Joan Mitchell Exhibit Brings Feeling to David Zwirner Gallery
"To define a feeling: Joan Mitchell, 1960–1965" includes works from both public and private collections, as well as the Joan Mitchell Foundation
Now on view at David Zwirner Gallery in New York are select paintings and works on paper by the famed American artist Joan Mitchell. Titled “To define a feeling: Joan Mitchell, 1960-1965,” the exhibition is inspired by what the artist herself once told said she was searching for in her work. “That particular thing I want can’t be verbalized… I’m trying for something more specific than movies of my everyday life: To define a feeling,” she told ARTnews in 1965.
Curated by Sarah Roberts, the Senior Director of Curatorial Affairs at the Joan Mitchell Foundation, highlights include a triptych titled Untitled (1963), a transitional piece titled Mandres, (c. 1962), and various small-scale paintings inspired by stations on the Paris Metro, all of which were part of Mitchell’s 1965 solo exhibition at New York’s Stable Gallery. Additionally, several large-scale paintings from the collection of the Joan Mitchell Foundation are also on view, along with rarely displayed works on paper made with charcoal and crayon, sometimes combined with watercolor. These creations display Mitchell’s foray into exploring color and form in a different medium.

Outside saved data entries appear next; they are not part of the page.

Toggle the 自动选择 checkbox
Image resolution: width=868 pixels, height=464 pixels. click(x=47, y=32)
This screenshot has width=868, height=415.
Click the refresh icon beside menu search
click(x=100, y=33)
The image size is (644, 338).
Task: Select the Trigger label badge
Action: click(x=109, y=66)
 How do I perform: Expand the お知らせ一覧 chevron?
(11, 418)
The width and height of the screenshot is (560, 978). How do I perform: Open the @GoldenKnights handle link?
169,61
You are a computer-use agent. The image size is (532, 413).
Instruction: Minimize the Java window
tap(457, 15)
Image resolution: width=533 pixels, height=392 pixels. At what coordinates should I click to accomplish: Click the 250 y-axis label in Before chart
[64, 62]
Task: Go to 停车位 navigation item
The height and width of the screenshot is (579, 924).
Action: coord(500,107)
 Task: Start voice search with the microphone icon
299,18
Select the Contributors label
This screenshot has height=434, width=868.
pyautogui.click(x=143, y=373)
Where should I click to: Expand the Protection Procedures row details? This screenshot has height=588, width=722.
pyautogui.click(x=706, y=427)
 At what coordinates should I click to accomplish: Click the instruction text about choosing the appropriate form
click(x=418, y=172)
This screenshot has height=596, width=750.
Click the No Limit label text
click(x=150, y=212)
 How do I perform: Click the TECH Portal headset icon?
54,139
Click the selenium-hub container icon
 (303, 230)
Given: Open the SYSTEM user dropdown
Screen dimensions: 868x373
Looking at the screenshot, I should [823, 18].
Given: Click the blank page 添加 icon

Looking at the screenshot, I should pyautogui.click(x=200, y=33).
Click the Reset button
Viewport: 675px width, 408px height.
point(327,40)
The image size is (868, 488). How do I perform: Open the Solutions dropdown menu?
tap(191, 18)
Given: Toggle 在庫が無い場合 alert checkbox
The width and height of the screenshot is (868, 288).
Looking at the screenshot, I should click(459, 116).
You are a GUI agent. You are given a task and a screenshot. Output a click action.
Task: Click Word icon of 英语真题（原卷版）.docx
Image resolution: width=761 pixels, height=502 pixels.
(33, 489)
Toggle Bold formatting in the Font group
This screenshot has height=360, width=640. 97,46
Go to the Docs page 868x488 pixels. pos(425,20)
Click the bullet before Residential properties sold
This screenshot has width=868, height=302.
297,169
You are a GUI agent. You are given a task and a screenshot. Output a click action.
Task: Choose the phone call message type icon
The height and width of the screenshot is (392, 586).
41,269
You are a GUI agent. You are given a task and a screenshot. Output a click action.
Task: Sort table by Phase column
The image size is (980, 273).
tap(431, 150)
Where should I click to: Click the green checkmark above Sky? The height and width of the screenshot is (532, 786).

“With the selection of works for the exhibition, we sought to demonstrate the arc of Mitchell’s work between 1960 and 1965, as she moved from making powerful and mercurial canvases like Mandres, (c. 1962) that experimented radically with the physical properties of oil paint toward a deeper engagement with landscape,” Roberts told Galerie. “Roiling with turbulent deep green, umber, and flashes of cerulean and violet, the drawings and paintings from 1963 and 1964, such as Untitled, 1963 [MoMA] and Untitled, c. 1964 [Joan Mitchell Foundation] drew more directly than any previous works on a particular landscape, specifically the Mediterranean coast as seen while sailing with her then-partner Jean Paul Riopelle.”
“These paintings and drawings are not well-known or studied, and have not been shown in concentration in more than a decade,” she continued. “They demonstrate Mitchell’s lifelong dedication to radical experimentation and to painting in oil, regardless of ever-changing artistic trends. A primary goal of the Joan Mitchell Foundation for this Centennial year has been to expand scholarly and public understanding of Mitchell’s work, and this exhibition advances that purpose by presenting in depth one of her most surprising and commanding bodies of work.”
The exhibit also includes primary materials sourced from the Joan Mitchell Foundation’s archives. Additionally, David Zwirner Books will release a fully illustrated catalogue with new scholarship on this time in Mitchell’s life and career, penned by Roberts and other authors.
“To define a feeling: Joan Mitchell 1960-1965” is on view at David Zwirner Gallery through December 13.